▸ Task requirements
A word-for-word copy of the data is what's wanted, with no pictures.

*** Block opens ***

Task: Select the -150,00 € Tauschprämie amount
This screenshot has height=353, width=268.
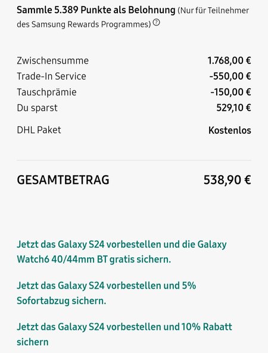Action: 230,92
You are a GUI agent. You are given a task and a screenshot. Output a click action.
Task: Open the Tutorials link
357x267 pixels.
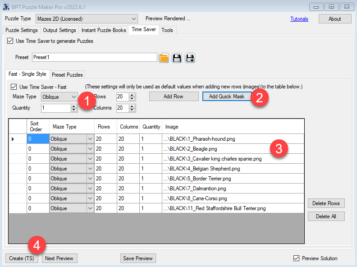point(299,19)
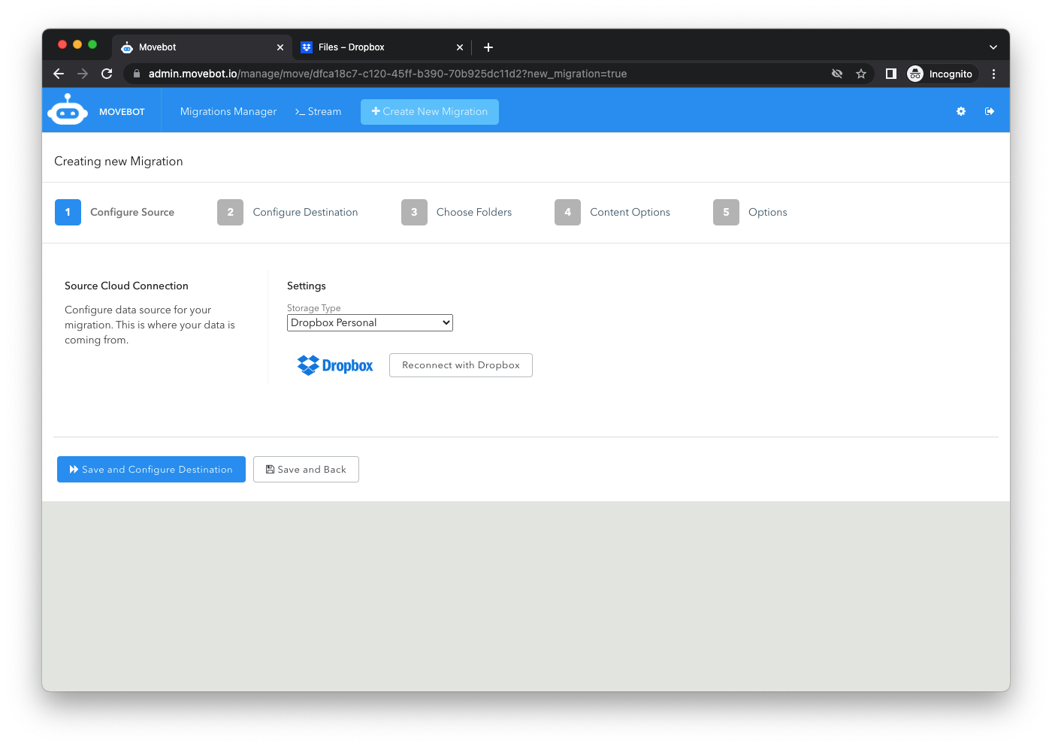Open Chrome's three-dot menu
This screenshot has height=747, width=1052.
[993, 74]
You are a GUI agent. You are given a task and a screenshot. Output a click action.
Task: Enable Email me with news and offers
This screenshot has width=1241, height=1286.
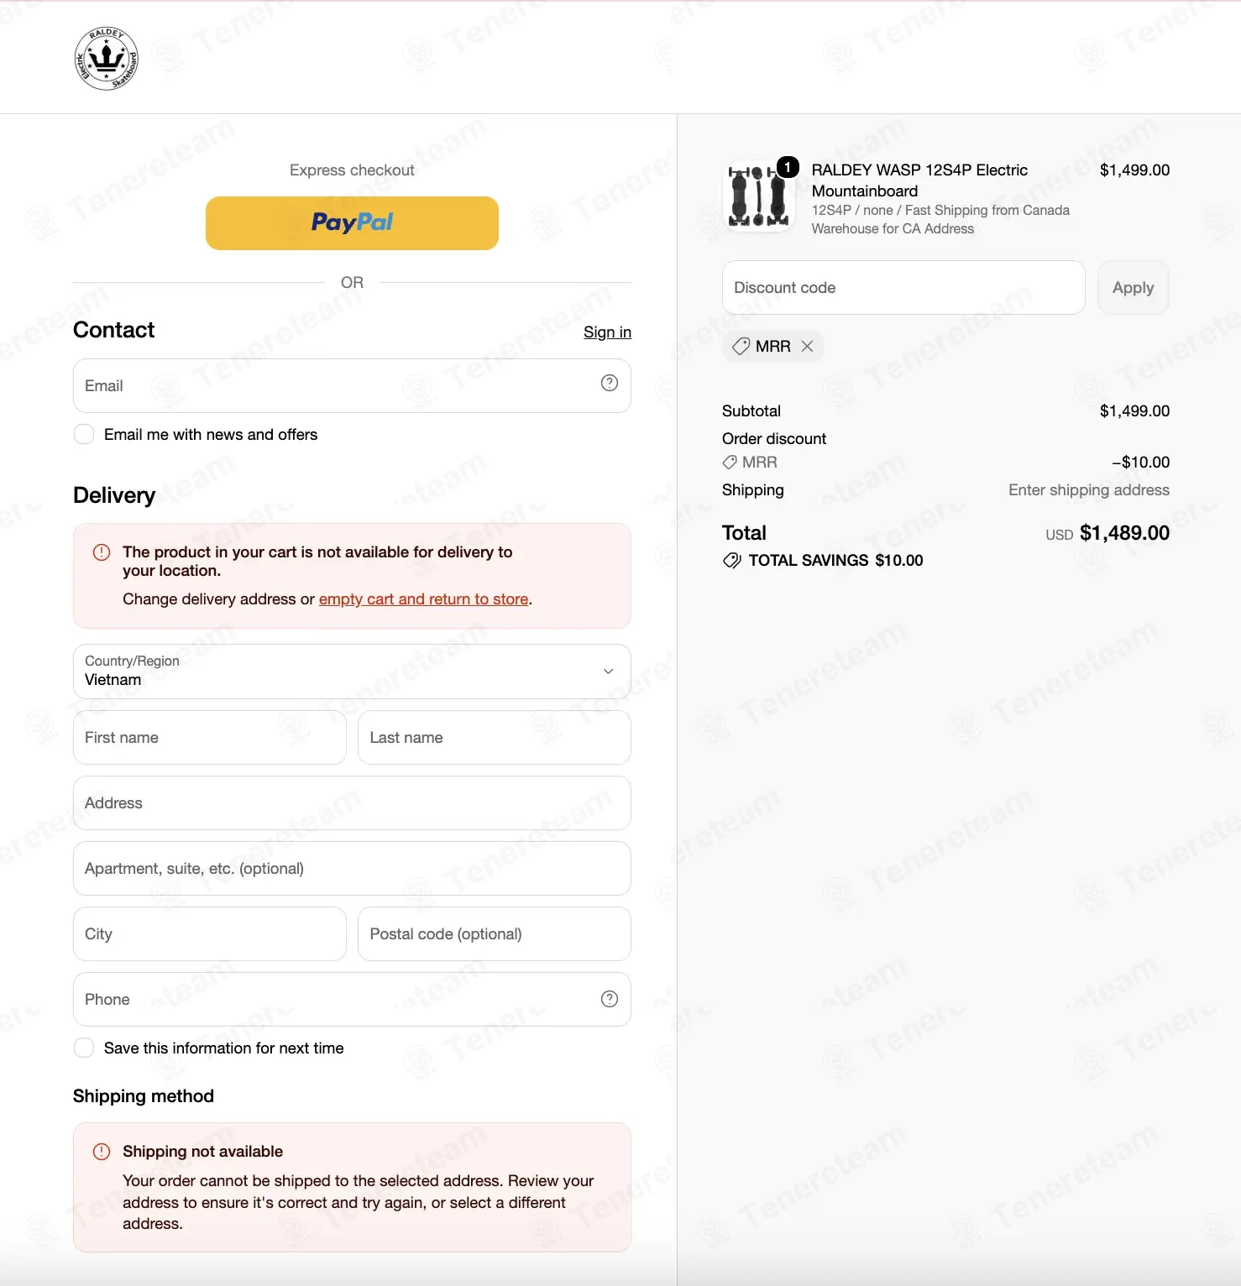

*** Block closes ***

▸ Solution to this task
Task: Select the -150,00 € Tauschprämie amount
This screenshot has height=353, width=268.
Action: 230,92
You are a GUI agent. You are given a task and a screenshot. Output a click action.
Task: Open the Tutorials link
357x267 pixels.
point(299,19)
Open Chrome's three-dot menu
This screenshot has height=747, width=1052.
[993, 74]
You are a GUI agent. You are given a task and a screenshot. Output a click action.
Task: Enable Email me with news and offers
This screenshot has width=1241, height=1286.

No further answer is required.